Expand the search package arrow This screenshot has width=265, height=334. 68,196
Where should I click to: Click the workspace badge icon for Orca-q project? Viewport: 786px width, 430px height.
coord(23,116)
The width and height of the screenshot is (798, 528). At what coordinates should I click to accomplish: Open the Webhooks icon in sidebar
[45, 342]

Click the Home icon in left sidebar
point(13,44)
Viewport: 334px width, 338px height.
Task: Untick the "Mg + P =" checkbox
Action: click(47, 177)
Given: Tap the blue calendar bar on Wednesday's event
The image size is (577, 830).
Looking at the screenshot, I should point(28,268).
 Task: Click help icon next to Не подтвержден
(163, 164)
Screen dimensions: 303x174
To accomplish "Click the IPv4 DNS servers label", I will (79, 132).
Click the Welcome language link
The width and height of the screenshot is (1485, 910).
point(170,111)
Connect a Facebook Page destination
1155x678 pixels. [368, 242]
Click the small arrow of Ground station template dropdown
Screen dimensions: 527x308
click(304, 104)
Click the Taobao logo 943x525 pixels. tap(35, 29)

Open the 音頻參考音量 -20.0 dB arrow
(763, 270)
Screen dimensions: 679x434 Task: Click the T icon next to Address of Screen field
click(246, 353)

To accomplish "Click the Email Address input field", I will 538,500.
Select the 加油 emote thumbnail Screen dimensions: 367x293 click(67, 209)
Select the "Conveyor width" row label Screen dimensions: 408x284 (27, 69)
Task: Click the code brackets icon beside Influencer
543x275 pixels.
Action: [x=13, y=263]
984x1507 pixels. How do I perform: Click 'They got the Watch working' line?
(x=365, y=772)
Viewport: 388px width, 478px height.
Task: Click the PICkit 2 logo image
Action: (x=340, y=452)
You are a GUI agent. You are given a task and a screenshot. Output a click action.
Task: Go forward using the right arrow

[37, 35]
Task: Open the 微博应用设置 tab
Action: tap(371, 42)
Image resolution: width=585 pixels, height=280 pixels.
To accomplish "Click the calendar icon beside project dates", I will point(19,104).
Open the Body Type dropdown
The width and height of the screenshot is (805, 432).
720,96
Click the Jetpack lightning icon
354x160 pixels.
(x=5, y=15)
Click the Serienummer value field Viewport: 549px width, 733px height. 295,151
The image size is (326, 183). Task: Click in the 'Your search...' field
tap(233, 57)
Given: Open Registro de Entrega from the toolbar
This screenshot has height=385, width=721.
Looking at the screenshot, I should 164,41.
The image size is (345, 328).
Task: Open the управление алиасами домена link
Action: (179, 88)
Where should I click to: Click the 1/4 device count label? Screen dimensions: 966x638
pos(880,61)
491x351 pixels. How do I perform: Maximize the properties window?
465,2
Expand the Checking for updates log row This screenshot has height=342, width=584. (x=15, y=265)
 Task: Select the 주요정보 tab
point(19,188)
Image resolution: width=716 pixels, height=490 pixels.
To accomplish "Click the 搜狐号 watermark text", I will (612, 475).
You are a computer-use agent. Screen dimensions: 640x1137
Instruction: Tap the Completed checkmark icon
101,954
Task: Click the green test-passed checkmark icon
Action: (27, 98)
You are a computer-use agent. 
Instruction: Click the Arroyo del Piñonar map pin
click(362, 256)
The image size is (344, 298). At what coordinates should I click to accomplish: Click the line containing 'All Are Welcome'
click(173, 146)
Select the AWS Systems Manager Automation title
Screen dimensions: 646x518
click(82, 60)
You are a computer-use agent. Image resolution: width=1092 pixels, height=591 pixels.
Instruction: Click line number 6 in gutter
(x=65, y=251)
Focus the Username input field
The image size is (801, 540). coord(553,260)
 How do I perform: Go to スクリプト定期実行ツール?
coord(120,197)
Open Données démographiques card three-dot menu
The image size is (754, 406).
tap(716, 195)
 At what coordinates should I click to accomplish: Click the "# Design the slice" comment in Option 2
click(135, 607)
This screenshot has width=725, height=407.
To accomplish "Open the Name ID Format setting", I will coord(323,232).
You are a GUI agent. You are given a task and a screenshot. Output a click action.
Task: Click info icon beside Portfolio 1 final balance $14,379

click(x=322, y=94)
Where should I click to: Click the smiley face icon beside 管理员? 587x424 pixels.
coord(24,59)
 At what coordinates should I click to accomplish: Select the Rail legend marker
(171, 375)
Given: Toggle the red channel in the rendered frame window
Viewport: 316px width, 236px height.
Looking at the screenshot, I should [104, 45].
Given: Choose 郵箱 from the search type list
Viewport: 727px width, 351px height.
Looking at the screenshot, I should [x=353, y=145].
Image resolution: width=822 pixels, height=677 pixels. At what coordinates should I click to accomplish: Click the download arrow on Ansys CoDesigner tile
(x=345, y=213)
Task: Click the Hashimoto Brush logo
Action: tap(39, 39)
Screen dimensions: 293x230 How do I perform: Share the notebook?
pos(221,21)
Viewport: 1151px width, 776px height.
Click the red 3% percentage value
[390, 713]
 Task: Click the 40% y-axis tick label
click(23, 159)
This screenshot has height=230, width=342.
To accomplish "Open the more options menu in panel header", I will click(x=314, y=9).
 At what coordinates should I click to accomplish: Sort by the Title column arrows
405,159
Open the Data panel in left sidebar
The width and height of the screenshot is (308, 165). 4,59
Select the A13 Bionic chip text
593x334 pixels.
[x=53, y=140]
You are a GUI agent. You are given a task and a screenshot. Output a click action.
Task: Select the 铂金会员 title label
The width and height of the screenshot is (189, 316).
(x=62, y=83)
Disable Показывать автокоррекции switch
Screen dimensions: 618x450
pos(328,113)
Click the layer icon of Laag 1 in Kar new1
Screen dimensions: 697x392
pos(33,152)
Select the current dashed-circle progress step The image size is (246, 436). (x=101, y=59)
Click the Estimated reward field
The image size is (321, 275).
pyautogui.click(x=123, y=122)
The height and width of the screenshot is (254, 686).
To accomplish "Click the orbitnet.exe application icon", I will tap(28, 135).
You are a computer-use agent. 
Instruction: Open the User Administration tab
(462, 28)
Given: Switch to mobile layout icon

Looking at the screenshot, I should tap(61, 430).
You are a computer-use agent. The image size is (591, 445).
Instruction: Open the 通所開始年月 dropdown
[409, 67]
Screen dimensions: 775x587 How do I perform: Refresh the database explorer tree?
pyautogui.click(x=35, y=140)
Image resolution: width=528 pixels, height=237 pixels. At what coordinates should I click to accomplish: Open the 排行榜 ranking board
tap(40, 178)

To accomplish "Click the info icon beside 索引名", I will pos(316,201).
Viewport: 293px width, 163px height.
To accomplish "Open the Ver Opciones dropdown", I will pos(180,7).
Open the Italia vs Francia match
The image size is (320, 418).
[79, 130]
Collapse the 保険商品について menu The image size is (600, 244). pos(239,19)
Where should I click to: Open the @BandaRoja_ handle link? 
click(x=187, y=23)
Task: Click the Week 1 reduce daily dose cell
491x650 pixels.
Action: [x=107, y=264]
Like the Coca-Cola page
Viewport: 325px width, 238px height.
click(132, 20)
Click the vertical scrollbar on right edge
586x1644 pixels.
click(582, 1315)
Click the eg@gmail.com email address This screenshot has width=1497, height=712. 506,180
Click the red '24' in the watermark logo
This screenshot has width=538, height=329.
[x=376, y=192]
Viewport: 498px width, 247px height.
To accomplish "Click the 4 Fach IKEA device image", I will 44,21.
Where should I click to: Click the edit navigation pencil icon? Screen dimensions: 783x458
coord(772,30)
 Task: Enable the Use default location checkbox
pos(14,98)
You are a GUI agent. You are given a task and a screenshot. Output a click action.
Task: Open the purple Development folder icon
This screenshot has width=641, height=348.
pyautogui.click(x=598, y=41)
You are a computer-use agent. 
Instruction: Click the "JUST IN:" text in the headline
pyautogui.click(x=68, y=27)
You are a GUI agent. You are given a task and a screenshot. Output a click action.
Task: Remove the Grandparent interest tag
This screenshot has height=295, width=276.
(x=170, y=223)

* * * * * * *

• _Description of the task_
In this exercise, copy only the lines from the opening line of the material through the line where "Screen dimensions: 303x174" appears.

• _Your response_
Expand the search package arrow This screenshot has width=265, height=334. 68,196
Where should I click to: Click the workspace badge icon for Orca-q project? Viewport: 786px width, 430px height.
coord(23,116)
The width and height of the screenshot is (798, 528). At what coordinates should I click to accomplish: Open the Webhooks icon in sidebar
[45, 342]

Click the Home icon in left sidebar
point(13,44)
Viewport: 334px width, 338px height.
Task: Untick the "Mg + P =" checkbox
Action: click(47, 177)
Given: Tap the blue calendar bar on Wednesday's event
The image size is (577, 830).
Looking at the screenshot, I should point(28,268).
 Task: Click help icon next to Не подтвержден
(163, 164)
Screen dimensions: 303x174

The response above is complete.